Records for locating described items:
----
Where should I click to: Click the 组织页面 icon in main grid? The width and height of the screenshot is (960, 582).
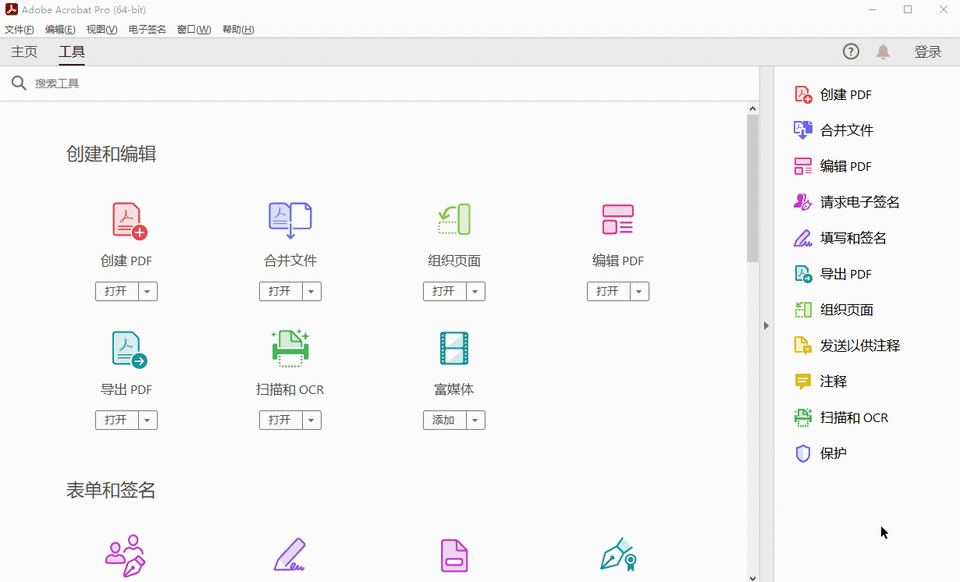click(454, 220)
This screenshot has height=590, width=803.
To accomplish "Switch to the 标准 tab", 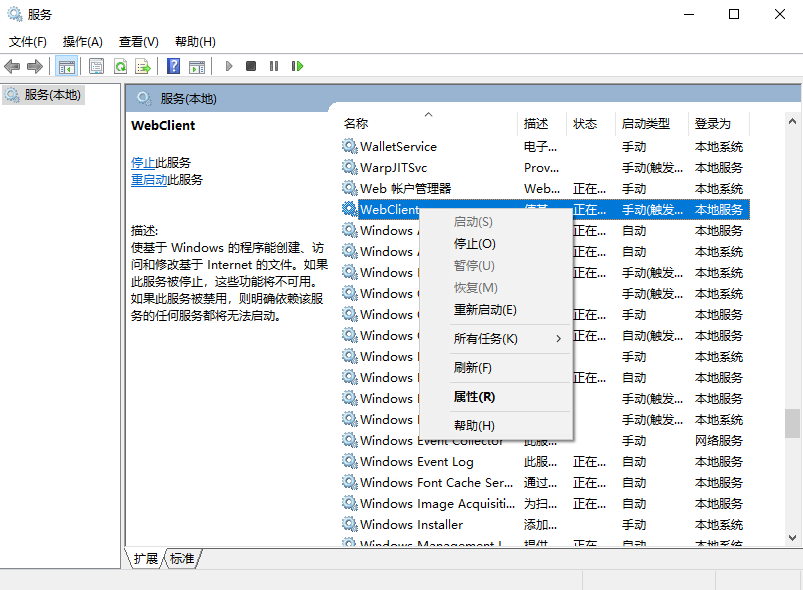I will tap(182, 559).
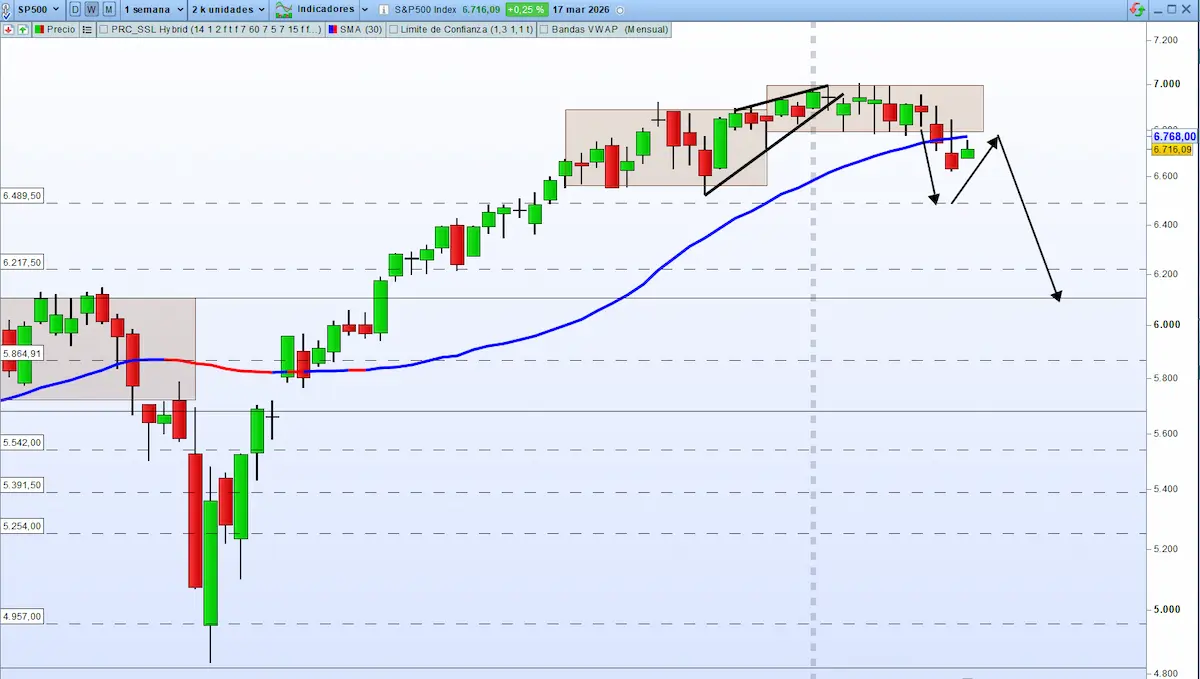1200x679 pixels.
Task: Click the circle status icon after the date
Action: 620,9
----
◆ WORK TO BE COMPLETED:
Convert the lines from the beginning of the records through the line containing "click(454, 220)", both included, into a Markdown table with the columns Number and Record line, skipping any blank lines. Omit the pictures from the table.

◆ WRITTEN REPLY:
| Number | Record line |
|---|---|
| 1 | Where should I click to: Click the 组织页面 icon in main grid? The width and height of the screenshot is (960, 582). |
| 2 | click(454, 220) |